▸ **EXERCISE DIRECTIONS**: Your answer must consist of one number: how many lines in the records contain "agent".

Stored items:
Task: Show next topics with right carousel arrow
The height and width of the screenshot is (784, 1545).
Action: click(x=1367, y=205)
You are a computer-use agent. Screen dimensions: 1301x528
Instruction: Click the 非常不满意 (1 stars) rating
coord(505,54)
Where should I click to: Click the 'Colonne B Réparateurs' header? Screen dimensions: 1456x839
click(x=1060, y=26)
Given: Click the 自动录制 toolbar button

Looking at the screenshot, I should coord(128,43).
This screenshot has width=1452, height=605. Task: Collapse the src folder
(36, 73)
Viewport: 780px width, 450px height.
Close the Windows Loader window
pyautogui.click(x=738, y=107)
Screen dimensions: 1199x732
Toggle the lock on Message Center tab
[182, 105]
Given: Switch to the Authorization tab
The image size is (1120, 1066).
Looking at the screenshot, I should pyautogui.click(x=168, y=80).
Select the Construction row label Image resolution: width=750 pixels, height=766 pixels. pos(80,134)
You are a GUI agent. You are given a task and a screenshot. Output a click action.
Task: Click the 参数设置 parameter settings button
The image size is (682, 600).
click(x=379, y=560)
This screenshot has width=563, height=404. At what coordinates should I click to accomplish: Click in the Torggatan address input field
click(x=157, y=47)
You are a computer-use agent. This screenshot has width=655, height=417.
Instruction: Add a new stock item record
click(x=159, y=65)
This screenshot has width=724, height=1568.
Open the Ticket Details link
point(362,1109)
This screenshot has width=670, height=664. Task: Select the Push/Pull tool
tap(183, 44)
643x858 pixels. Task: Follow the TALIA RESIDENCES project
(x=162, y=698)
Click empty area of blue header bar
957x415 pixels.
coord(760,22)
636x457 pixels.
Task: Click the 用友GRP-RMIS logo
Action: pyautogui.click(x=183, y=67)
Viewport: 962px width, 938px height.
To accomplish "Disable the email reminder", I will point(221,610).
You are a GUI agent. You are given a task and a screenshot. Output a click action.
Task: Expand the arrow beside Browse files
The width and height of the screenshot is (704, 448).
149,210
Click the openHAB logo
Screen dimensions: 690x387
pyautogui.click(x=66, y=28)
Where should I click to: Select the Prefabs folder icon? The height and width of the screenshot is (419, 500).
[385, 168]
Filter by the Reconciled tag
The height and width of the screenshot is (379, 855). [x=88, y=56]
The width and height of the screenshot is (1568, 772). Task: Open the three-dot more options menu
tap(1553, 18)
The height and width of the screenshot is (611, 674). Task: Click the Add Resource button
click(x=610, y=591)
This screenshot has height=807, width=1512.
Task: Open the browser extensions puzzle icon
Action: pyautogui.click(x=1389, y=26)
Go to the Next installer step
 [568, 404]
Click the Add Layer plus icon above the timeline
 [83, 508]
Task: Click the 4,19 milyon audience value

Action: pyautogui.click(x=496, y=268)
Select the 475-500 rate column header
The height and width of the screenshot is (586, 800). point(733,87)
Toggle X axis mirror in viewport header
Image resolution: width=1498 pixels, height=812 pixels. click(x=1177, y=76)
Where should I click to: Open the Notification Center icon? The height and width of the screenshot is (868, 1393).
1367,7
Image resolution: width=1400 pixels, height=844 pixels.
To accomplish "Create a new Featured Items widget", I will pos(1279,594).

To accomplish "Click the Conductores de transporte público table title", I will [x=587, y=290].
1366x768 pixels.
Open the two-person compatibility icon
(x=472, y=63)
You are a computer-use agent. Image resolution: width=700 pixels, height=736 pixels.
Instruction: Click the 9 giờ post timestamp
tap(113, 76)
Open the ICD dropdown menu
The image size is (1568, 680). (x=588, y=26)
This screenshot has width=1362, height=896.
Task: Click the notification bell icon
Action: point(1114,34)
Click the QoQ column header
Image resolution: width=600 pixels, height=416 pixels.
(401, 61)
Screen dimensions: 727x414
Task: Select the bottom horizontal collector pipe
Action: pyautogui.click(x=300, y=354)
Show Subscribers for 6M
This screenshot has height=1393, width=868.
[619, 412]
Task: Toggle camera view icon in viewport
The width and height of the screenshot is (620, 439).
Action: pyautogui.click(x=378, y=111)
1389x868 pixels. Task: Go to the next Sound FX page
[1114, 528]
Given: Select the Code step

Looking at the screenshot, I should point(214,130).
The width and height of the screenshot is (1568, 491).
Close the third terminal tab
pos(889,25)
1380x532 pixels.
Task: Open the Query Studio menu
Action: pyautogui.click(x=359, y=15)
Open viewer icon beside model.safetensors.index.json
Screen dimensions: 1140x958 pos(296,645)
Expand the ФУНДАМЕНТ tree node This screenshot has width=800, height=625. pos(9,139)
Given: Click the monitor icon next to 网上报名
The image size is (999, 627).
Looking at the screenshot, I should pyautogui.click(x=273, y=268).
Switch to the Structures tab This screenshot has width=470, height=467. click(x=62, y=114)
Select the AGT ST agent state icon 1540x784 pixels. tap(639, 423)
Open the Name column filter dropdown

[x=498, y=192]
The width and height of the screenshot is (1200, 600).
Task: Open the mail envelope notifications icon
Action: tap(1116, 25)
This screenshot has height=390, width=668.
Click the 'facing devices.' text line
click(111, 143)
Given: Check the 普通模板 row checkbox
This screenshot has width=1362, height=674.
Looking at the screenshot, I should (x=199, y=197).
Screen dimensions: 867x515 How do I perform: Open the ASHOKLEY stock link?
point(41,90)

▸ **SOLUTION FOR THIS EXERCISE**: 6